Как ни странно, мы больше всего склонны копировать именно то, что наименее функционально – например, мы следим за малейшими изменениями моды. Как сказал более века назад социолог Георг Зиммель, так случается потому, что «это не относится к жизненно важным побуждениям человеческих действий». Мелкие флуктуации моды приобретают такое сильное влияние как раз по той причине, что они ничего не значат, а также в силу относительно низких на них затрат. Как заметил Адам Смит, «мода на мебель меняется реже, чем мода на платья. Так происходит потому, что мебелью обычно пользуются дольше».
Но имитация имеет место абсолютно во всех сферах. Вспомните эксперименты в кафе, упомянутые в первой главе; выбор детьми блюд зависел от того, что ели другие дети за столом. Люди, кажется, запрограммированы на социальное обучение, словно в состоянии неуверенности мы инстинктивно полагаемся на действия окружающих. Этот инстинкт столь силен, что мы не только смотрим на других, чтобы понять, как действовать, но и избираем вариант действий, при котором другие смотрят на то, что делаем мы. В исследовании, проведенном Генрихом и другими учеными из Университета Британской Колумбии, дети смотрели видеоролики, где взрослые «модели» ели; за некоторыми моделями наблюдали посторонние – смотрели, как они едят, а в других случаях посторонние смотрели в другую сторону. Когда после просмотра детей спросили, какую пищу они бы предпочли, дети с большей вероятностью выбирали еду, которую ели модели под наблюдением посторонних. «Когда сигналы окружающей среды не дают достаточной информации, индивидуум склонен имитировать», – написали Генрих и Бойд.
Вспомните о знаменитом эксперименте психолога Стенли Милгрема на углу нью-йоркской улицы; он поставил людей, которые смотрели вверх на здание – просто смотрели в никуда. Чем больше людей стояли и смотрели, тем больше прохожих останавливались и тоже начинали смотреть. А почему бы и нет? Разве может не быть чего-то ценного и полезного в том, чем занимается такая куча народу?[116]
Но если социальное обучение так просто и эффективно, если вся эта имитация – отличный гарантированный способ выживания для наших генов, встает вопрос: почему же все сначала пытаются делать всё по-разному? Или почему некоторые вроде Спайка могут отказываться от инноваций? Этот вопрос можно поставить и перед эволюцией как явлением: почему существует так много вариантов естественного отбора, зачем это? Выживание сильнейших, как указал биолог Хуго де Фриз, не объясняет «появления сильнейших». Йорн Утзон мог бы остановиться на более традиционном проекте здания оперного театра, импрессионисты вполне могли бы потакать вкусам современников.
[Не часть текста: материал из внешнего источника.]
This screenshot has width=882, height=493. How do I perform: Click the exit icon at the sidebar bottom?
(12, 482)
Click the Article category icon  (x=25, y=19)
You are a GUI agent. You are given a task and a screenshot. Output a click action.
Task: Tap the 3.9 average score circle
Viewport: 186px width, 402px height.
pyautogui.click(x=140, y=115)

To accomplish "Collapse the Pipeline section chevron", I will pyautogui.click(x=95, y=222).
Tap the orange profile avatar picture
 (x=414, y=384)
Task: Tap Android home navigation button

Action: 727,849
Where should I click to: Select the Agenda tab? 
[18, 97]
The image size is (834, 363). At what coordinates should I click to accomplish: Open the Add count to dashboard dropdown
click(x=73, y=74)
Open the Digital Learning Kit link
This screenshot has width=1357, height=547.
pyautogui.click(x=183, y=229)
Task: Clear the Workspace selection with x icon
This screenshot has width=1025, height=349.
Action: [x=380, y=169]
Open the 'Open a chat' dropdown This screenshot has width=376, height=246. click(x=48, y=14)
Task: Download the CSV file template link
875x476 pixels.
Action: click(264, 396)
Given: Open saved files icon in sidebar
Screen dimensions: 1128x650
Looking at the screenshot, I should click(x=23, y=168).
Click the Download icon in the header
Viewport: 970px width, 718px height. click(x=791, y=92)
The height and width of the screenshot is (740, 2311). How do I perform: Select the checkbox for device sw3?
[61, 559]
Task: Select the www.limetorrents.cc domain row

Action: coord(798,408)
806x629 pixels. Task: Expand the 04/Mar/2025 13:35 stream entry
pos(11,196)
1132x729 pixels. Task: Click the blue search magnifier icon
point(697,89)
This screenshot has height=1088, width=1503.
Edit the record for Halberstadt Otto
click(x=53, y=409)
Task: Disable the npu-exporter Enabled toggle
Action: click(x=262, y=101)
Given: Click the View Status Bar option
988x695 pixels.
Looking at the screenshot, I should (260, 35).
Художник или изобретатель, которого не понимают и третируют окружающие, с точки зрения генов является альтруистом, жертвующим возможностью приспособиться к социуму ради будущей отдачи на уровне популяции.
Бойд и Ричерсон заявляют, что в любой популяции существует оптимальный баланс между социальным и индивидуальным обучением. Слишком много социального обучения приводит к невозможности внедрения инноваций: каждый знает, как нужно ловить рыбку, потому что выучил способ ловли от старшего, но что будет, когда рыба переведется? Слишком мало социального обучения, и все примутся самостоятельно всё изучать, все будут слишком заняты, и сообщество перестанет процветать – каждый будет изобретать лук и стрелы и при этом забывать, что надо еще ходить на охоту за пищей.
Возможно, некое врожденное чувство эволюционной пользы такой дифференциации объясняет, почему люди – в особенности люди «из западного мира, из промышленно развитых, богатых и демократических стран»[117] – разрываются между желанием принадлежать к какой-то группе и желанием подчеркнуть свои индивидуальные отличия. Я предлагаю назвать это явление «конформистским отличием». Люди желают, чтобы их вкусы не были совершенно уникальны, но при этом чувствуют «тревогу», когда им говорят, что они точно такие же, как все остальные. Вспомните, какой головокружительный дискомфорт вы испытали, когда ваш коллега пришел на работу в точно такой же футболке? Неизбежно следуют шутки: «Ребята, вы сегодня специально договорились так одеться?» И нам очень нужен посредник, вроде участницы конкурса «Мисс Америка» из фильма Вуди Аллена «Бананы», которая отвечает на вопрос репортера так: «Разница во мнениях допустима, но только если разница не слишком велика».